Kamanzi, an Investment Banker had met several African president as a result of it stressing “I hosted the President of Mauritius Island in 2019 and President of Uganda in 2022 in Chicago during their visits to increase investment and trade between Africa and the United States.
Besides Chicago, other identified distribution centers are located in Minneapolis, Boston, New York, Baltimore, Atlanta, Houston, Dallas, Miami, Los Angeles to mention few. AGCC has also signed a Memorandum of Understanding with Ugandan Presidential Advisory Committee on Exports and Industrial Development (PACEID) on the need to focus on four identified areas of collaboration on market infrastructure, products compliance and conformity, export funding, and market approach to meet both Food, Drugs Administration (FDA) and other regulatory requirements and certification..

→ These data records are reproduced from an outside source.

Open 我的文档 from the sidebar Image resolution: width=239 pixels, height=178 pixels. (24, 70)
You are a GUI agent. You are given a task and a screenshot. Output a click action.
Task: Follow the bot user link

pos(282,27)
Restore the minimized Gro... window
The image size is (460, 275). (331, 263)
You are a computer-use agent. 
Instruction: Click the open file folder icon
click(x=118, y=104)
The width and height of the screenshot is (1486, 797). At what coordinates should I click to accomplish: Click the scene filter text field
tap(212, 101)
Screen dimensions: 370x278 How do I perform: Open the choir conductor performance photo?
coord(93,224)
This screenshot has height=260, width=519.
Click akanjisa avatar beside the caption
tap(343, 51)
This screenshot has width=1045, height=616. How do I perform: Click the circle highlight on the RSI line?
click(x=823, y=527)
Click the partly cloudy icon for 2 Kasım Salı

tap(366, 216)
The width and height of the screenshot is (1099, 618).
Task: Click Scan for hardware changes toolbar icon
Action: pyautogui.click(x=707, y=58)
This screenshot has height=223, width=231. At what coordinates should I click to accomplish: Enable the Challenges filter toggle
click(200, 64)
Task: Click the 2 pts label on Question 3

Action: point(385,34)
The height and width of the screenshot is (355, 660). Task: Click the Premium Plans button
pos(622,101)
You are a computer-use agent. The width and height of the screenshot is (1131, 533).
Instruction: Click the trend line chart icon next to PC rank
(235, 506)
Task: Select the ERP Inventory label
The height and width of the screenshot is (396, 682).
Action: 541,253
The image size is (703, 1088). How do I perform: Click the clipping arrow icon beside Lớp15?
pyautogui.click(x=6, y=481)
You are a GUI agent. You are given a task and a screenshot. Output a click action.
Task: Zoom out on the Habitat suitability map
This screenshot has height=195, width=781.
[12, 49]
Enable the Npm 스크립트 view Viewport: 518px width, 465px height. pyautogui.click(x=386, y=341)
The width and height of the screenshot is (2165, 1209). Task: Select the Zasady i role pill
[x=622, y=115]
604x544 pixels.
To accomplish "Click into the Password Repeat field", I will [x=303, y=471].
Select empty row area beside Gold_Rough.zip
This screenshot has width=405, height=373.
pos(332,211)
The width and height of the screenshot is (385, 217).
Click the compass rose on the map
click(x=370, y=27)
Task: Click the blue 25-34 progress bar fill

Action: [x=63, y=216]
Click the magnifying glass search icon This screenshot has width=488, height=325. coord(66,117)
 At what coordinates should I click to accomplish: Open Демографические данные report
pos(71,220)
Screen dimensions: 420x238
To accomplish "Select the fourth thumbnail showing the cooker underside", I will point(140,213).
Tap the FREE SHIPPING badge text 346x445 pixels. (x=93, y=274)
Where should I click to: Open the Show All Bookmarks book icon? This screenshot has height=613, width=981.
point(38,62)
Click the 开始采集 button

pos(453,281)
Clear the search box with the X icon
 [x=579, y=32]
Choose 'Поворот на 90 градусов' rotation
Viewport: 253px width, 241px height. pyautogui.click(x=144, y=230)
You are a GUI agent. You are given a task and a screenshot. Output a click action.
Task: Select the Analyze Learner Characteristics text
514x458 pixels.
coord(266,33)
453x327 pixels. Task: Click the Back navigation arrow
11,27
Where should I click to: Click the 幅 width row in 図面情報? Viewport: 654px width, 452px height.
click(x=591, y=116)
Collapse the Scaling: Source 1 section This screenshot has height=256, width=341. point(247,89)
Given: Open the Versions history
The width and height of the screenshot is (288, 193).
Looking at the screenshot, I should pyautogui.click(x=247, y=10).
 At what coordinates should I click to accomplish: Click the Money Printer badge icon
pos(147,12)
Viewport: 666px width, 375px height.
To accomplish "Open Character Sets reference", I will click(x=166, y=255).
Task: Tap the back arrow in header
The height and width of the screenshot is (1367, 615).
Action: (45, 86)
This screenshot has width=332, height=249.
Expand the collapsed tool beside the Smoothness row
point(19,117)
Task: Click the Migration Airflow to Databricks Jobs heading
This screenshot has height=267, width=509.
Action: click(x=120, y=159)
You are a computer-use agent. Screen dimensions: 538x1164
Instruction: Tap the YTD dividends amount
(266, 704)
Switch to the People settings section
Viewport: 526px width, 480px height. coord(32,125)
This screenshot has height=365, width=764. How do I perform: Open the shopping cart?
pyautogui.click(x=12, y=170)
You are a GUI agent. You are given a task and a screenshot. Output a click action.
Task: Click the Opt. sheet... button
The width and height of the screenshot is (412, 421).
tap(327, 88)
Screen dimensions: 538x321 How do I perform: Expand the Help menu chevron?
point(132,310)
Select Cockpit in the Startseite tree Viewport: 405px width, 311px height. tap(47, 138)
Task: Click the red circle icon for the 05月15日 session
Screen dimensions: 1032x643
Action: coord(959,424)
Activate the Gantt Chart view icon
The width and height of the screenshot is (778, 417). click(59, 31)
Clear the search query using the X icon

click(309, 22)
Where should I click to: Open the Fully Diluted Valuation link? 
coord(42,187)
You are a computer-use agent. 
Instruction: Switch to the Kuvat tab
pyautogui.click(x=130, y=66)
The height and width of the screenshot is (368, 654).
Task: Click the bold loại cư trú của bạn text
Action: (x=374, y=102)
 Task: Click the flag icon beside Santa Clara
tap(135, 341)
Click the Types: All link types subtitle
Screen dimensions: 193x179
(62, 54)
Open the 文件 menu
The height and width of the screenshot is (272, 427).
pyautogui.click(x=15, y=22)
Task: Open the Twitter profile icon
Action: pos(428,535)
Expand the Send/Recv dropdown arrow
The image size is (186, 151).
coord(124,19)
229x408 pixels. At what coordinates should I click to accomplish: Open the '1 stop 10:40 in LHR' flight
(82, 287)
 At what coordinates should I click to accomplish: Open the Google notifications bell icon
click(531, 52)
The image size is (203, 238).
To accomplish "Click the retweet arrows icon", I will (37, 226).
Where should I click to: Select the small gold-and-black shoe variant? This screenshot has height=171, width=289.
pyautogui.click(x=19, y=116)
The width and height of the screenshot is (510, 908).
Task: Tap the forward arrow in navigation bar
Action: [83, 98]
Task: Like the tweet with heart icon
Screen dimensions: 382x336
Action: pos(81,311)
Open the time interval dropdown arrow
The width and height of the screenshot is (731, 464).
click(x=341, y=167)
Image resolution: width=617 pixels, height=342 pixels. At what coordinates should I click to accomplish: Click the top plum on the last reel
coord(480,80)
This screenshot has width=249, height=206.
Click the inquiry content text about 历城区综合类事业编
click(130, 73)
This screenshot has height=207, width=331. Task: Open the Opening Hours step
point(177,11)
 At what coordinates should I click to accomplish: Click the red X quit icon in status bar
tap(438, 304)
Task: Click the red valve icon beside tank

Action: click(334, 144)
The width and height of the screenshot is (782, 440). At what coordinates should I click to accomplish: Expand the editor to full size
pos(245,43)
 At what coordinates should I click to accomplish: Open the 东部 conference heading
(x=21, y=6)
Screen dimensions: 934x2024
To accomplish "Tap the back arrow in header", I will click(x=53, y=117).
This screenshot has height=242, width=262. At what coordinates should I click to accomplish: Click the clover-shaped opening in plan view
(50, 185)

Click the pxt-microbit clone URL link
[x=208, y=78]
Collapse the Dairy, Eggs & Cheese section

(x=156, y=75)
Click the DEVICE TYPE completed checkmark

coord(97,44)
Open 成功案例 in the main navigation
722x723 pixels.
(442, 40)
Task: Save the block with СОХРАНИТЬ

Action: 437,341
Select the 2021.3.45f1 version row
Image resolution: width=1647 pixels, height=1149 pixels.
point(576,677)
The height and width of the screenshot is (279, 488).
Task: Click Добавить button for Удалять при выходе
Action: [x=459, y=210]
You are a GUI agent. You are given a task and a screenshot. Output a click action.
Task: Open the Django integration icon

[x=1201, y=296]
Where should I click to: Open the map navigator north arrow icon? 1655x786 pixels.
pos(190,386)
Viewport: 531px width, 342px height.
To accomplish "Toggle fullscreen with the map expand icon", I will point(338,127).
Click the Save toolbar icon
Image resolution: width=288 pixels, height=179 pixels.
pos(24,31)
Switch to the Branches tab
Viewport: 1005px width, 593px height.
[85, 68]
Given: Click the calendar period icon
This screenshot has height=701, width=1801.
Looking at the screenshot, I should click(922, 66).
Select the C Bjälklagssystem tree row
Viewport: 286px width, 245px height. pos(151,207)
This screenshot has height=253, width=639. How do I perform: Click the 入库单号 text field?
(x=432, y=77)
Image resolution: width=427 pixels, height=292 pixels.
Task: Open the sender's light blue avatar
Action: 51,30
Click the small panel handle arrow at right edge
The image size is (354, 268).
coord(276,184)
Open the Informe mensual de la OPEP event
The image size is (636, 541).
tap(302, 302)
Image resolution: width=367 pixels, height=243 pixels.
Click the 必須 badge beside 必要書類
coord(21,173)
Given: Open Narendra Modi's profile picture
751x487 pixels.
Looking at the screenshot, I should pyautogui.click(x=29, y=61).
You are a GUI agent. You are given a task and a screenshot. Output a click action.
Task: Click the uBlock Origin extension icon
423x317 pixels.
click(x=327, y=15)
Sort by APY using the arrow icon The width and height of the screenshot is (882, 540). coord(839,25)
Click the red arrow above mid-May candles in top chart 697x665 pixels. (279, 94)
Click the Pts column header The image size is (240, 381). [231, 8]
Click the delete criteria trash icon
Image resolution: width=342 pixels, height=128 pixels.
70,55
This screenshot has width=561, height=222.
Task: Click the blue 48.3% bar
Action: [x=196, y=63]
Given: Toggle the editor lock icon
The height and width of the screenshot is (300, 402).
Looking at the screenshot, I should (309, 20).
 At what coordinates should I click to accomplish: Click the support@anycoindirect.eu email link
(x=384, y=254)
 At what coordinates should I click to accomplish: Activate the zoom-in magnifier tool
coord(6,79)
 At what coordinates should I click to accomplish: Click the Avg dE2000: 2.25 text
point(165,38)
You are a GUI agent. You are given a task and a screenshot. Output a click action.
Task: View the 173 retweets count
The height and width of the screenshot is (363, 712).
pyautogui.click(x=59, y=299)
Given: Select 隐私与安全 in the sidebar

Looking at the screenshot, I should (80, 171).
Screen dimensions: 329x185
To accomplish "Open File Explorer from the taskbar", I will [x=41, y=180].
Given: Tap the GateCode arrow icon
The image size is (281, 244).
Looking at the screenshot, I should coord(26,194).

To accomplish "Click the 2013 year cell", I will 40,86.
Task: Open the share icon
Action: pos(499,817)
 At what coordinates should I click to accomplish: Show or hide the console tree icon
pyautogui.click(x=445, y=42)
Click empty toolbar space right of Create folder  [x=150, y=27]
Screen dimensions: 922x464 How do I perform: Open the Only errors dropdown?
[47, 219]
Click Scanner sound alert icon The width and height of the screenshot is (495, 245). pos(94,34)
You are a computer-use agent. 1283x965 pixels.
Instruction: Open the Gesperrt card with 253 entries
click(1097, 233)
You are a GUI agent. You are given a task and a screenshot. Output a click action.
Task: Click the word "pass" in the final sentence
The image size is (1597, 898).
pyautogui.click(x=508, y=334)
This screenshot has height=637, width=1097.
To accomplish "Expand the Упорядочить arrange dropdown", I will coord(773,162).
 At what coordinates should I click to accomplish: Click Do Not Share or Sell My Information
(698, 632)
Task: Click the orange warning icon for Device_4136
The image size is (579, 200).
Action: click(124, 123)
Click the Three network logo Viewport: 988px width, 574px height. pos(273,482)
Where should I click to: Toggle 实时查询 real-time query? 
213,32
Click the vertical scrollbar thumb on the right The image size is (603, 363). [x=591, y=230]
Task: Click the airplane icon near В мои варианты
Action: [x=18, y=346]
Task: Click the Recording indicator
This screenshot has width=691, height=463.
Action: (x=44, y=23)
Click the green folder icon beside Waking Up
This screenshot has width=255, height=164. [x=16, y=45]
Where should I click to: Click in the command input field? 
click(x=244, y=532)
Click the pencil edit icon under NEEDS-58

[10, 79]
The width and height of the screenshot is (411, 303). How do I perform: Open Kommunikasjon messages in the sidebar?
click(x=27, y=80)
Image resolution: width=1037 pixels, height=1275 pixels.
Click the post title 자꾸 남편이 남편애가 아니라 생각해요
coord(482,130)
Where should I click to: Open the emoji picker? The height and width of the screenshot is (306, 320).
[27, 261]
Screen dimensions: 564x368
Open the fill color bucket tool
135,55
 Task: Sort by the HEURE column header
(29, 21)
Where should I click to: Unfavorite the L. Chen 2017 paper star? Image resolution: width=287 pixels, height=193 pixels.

The success of the introduction of South African wines in Chicago and across the United States necessitated the need to expand African products in the country beyond oil and gas to meet US Consumer needs and requirements and to add product quality, quantity, packaging, and branding to exported goods which were not there in the past” he said
“Walmart is big. Besides FDA, what Walmart requirements to bring your products to its stores must be met. The same for Trader Joe’s among others stores. They also need to inspect your facilities as part of their precautionary measures.” he said and South Africa was the only country meeting those requirements besides oil exporters.
Kamanzi said AGCC was approached by the government of Uganda through PACEID
on the need to export their products to the United States after an Harvard reports credited Uganda as the highest producer of coffee in the African continent but were taken advantage off because they export coffee beans which are sold for less than a dollar instead of a processed or roasted coffee sold at $30 or more.
Ethiopia, is the highest exporter of coffee to the U.S today followed by Uganda according to Kamanzi. Ethiopia made over $1 billion last year and Uganda made about $600 million.
“You can imagine the big shift for a farmer to move from the sale of bean coffees at a cost less than a dollar to over $30, Kamanzi said.